[Stored items]

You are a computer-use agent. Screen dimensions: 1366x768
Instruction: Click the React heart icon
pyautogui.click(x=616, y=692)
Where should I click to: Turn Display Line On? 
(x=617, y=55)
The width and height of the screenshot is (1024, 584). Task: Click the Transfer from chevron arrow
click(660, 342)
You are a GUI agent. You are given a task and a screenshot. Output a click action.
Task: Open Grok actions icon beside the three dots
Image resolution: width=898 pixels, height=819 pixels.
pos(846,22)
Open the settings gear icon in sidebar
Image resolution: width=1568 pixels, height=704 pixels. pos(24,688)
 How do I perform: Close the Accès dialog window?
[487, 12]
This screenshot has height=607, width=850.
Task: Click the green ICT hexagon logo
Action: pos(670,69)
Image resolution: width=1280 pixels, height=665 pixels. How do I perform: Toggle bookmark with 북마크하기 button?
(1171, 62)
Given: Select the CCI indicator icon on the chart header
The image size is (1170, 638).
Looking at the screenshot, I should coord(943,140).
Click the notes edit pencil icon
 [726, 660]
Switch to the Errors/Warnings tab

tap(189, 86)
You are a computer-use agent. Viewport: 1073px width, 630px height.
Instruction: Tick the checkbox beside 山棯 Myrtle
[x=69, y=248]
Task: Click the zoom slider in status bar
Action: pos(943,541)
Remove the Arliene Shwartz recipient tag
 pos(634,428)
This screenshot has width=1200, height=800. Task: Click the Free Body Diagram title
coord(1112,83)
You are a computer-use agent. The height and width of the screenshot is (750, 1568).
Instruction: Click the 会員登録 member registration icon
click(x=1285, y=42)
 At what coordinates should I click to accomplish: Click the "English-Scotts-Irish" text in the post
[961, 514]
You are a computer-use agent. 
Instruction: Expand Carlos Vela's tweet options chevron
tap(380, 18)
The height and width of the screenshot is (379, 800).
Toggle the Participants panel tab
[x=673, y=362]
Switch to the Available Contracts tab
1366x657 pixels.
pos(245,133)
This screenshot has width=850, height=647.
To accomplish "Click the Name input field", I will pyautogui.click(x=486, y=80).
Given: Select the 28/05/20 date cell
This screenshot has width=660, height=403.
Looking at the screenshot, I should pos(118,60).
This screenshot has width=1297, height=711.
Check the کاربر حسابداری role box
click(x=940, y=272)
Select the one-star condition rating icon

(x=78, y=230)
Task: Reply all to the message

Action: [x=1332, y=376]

_Activity_
All lines of the data above must be repeated exactly.

_Answer area_
You are a computer-use agent. Screen dimensions: 1366x768
Instruction: Click the React heart icon
pyautogui.click(x=616, y=692)
Where should I click to: Turn Display Line On? 
(x=617, y=55)
The width and height of the screenshot is (1024, 584). Task: Click the Transfer from chevron arrow
click(660, 342)
You are a GUI agent. You are given a task and a screenshot. Output a click action.
Task: Open Grok actions icon beside the three dots
Image resolution: width=898 pixels, height=819 pixels.
pos(846,22)
Open the settings gear icon in sidebar
Image resolution: width=1568 pixels, height=704 pixels. pos(24,688)
 How do I perform: Close the Accès dialog window?
[487, 12]
This screenshot has height=607, width=850.
Task: Click the green ICT hexagon logo
Action: pos(670,69)
Image resolution: width=1280 pixels, height=665 pixels. How do I perform: Toggle bookmark with 북마크하기 button?
(1171, 62)
Given: Select the CCI indicator icon on the chart header
The image size is (1170, 638).
Looking at the screenshot, I should coord(943,140).
Click the notes edit pencil icon
 [726, 660]
Switch to the Errors/Warnings tab

tap(189, 86)
You are a computer-use agent. Viewport: 1073px width, 630px height.
Instruction: Tick the checkbox beside 山棯 Myrtle
[x=69, y=248]
Task: Click the zoom slider in status bar
Action: pos(943,541)
Remove the Arliene Shwartz recipient tag
 pos(634,428)
This screenshot has width=1200, height=800. Task: Click the Free Body Diagram title
coord(1112,83)
You are a computer-use agent. The height and width of the screenshot is (750, 1568).
Instruction: Click the 会員登録 member registration icon
click(x=1285, y=42)
 At what coordinates should I click to accomplish: Click the "English-Scotts-Irish" text in the post
[961, 514]
You are a computer-use agent. 
Instruction: Expand Carlos Vela's tweet options chevron
tap(380, 18)
The height and width of the screenshot is (379, 800).
Toggle the Participants panel tab
[x=673, y=362]
Switch to the Available Contracts tab
1366x657 pixels.
pos(245,133)
This screenshot has width=850, height=647.
To accomplish "Click the Name input field", I will pyautogui.click(x=486, y=80).
Given: Select the 28/05/20 date cell
This screenshot has width=660, height=403.
Looking at the screenshot, I should pos(118,60).
This screenshot has width=1297, height=711.
Check the کاربر حسابداری role box
click(x=940, y=272)
Select the one-star condition rating icon

(x=78, y=230)
Task: Reply all to the message

Action: [x=1332, y=376]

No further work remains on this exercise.